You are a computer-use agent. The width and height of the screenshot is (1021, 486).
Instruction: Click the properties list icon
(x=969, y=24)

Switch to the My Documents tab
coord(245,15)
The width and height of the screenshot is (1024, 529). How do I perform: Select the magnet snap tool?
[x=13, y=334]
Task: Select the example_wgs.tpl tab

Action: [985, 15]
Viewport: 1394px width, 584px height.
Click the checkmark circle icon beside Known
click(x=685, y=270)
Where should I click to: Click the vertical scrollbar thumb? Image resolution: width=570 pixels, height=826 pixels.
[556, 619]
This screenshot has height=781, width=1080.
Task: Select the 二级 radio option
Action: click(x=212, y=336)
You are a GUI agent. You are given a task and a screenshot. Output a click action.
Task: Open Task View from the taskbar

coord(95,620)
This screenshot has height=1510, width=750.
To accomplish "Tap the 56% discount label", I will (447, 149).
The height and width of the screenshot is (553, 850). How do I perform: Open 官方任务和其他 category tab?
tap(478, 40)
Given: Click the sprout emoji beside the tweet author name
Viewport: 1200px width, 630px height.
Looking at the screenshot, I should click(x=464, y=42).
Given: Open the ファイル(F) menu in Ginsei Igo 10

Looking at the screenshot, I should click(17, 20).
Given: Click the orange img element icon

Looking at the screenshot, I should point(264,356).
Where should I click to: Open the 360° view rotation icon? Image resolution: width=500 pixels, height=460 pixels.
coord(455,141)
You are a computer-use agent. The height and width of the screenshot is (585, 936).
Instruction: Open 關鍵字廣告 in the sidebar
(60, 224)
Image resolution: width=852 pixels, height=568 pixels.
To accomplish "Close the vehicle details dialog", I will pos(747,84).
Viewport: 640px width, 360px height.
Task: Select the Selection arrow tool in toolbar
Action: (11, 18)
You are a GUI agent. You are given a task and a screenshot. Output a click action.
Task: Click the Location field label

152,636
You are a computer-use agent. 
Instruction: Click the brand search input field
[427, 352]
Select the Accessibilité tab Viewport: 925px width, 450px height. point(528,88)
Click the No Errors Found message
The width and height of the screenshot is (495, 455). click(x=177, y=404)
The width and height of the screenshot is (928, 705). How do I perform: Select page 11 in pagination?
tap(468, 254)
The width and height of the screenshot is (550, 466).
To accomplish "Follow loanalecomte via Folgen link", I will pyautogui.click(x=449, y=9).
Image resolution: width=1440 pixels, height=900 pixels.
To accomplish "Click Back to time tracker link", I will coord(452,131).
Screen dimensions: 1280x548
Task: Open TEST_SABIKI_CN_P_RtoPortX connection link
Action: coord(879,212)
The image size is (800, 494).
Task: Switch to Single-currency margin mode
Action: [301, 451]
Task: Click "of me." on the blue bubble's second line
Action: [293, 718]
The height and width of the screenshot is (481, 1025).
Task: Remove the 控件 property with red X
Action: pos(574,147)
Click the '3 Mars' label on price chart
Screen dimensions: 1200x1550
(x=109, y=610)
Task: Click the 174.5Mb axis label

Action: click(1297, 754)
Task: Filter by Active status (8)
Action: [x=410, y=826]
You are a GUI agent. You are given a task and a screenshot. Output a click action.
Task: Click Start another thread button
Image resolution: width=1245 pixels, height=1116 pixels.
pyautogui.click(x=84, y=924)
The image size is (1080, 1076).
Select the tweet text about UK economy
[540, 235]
===============
> _Exercise details_: Could you restate, word for word, the lines above from the one with "You are a computer-use agent. The height" to the one with "Image resolution: width=852", both included?

> _Expected answer_:
You are a computer-use agent. The height and width of the screenshot is (585, 936).
Instruction: Open 關鍵字廣告 in the sidebar
(60, 224)
Image resolution: width=852 pixels, height=568 pixels.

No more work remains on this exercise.